Stellt man diesen Interessen das hoch zu veranschlagende öffentliche Interesse an der Aufrechterhaltung eines geordneten Fremdenwesens gegenüber, so begegnet die Auffassung der belangten Behörde, dass die persönlichen Interessen des Beschwerdeführers an einem weiteren Aufenthalt im Bundesgebiet keinesfalls schwerer wögen als das gegenläufige öffentliche Interesse und somit die Erlassung des Rückkehrverbotes gegen ihn zulässig sei, unter dem Blickwinkel des § 66 FPG (idF des BGBl. I Nr. 29/2009) keinem Einwand, dies auch dann, wenn man dieser Beurteilung das weitere Beschwerdevorbringen zugrunde legte, dass der Beschwerdeführer sich jahrelang "wohlverhalten" habe (offensichtlich gemeint: strafrechtlich nicht in Erscheinung getreten sei).

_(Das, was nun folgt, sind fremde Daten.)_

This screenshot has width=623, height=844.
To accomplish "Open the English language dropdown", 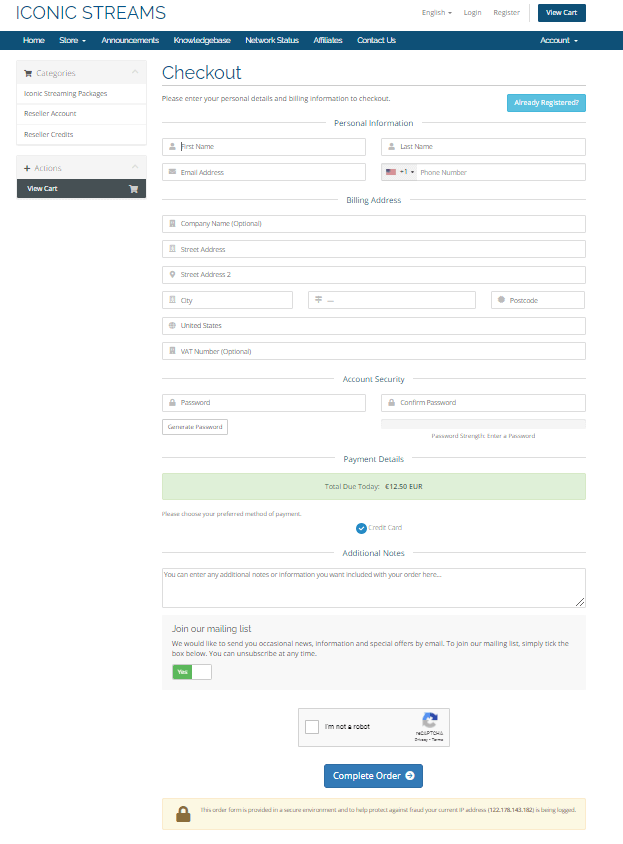I will tap(436, 13).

3. Ferner zeigt die Beschwerde mit dem gegen die Gültigkeitsdauer des Rückkehrverbotes gerichteten Vorbringen keine Rechtswidrigkeit des angefochtenen Bescheides auf.

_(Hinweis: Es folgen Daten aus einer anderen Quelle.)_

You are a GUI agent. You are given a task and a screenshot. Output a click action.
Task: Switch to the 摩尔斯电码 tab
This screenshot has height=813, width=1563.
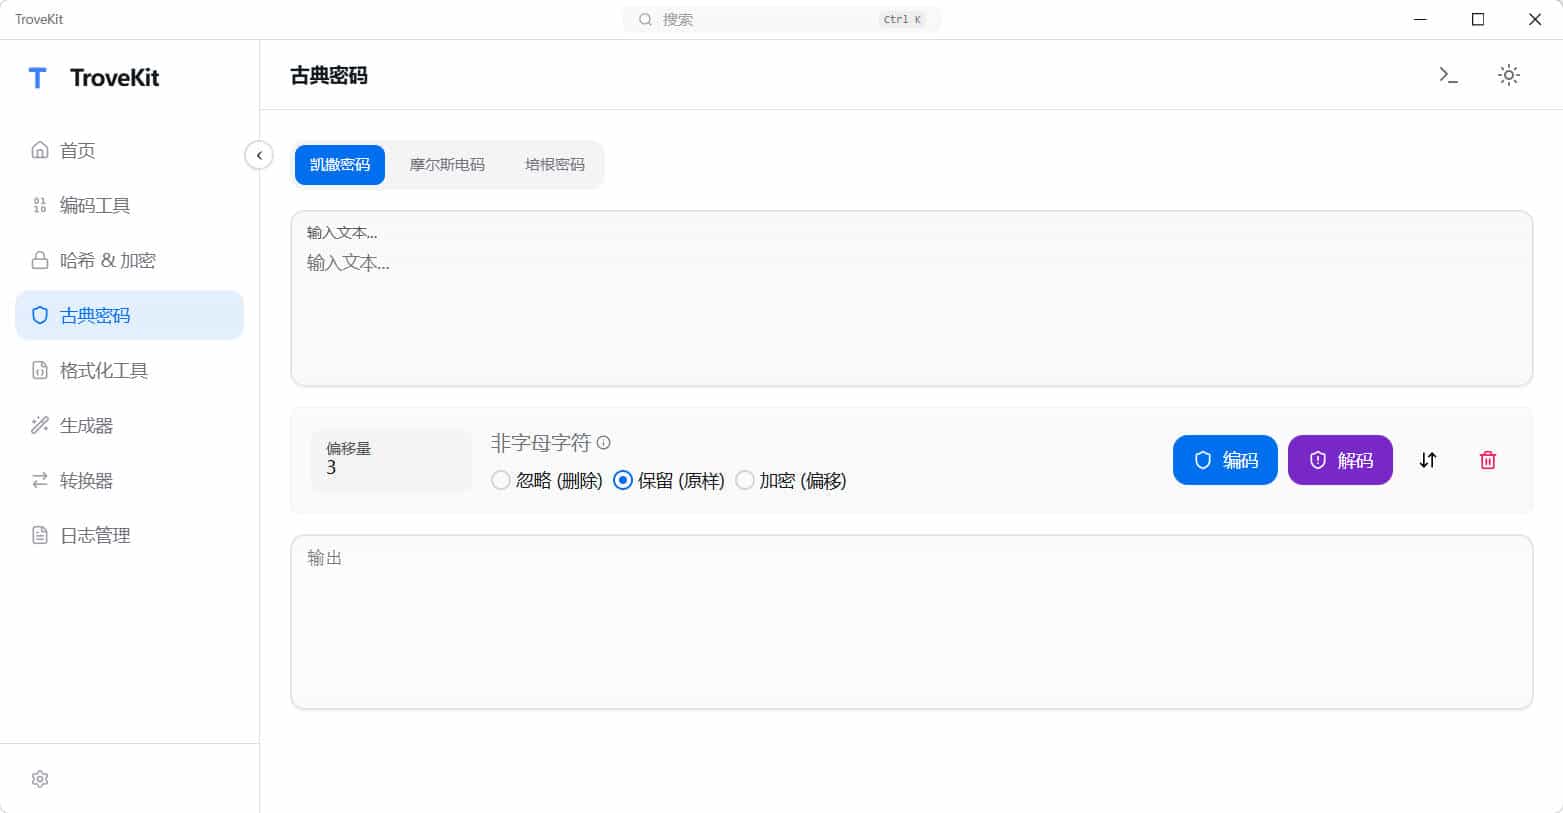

Der Beschwerdeführer hat sich in seinem Antrag auf Erteilung eines Aufenthaltstitels auf die von ihm geschlossene Scheinehe berufen und rechtsmissbräuchlich einen Aufenthaltstitel und den Zugang zum Arbeitsmarkt erlangt. In Anbetracht dieses Fehlverhaltens kann der belangten Behörde nicht entgegengetreten werden, wenn sie die Auffassung vertreten hat, dass ein Wegfall des für die Erlassung des Rückkehrverbotes maßgeblichen Grundes nicht vor Verstreichen der mit dem angefochtenen Bescheid festgesetzten Gültigkeitsdauer erwartet werden könne, und es zeigt die Beschwerde keine Umstände auf, die die Festsetzung einer kürzeren Dauer dieser Maßnahme geboten hätten.

4. Schließlich kann der Verwaltungsgerichtshof auch nicht finden, dass der belangten Behörde ein (materieller) Ermessensfehler unterlaufen sei, haben sich doch keine besonderen Umstände ergeben, die zu einer Ermessensübung nach § 62 Abs. 1 FPG zu Gunsten des Beschwerdeführers hätten führen müssen.

5. Da somit bereits der Beschwerdeinhalt erkennen lässt, dass die behauptete Rechtsverletzung nicht vorliegt, war die Beschwerde gemäß § 35 Abs. 1 VwGG ohne weiteres Verfahren in nichtöffentlicher Sitzung als unbegründet abzuweisen.

6. Bei diesem Ergebnis erübrigte sich ein Abspruch über den mit der Beschwerde verbundenen Antrag, dieser aufschiebende Wirkung zuzuerkennen.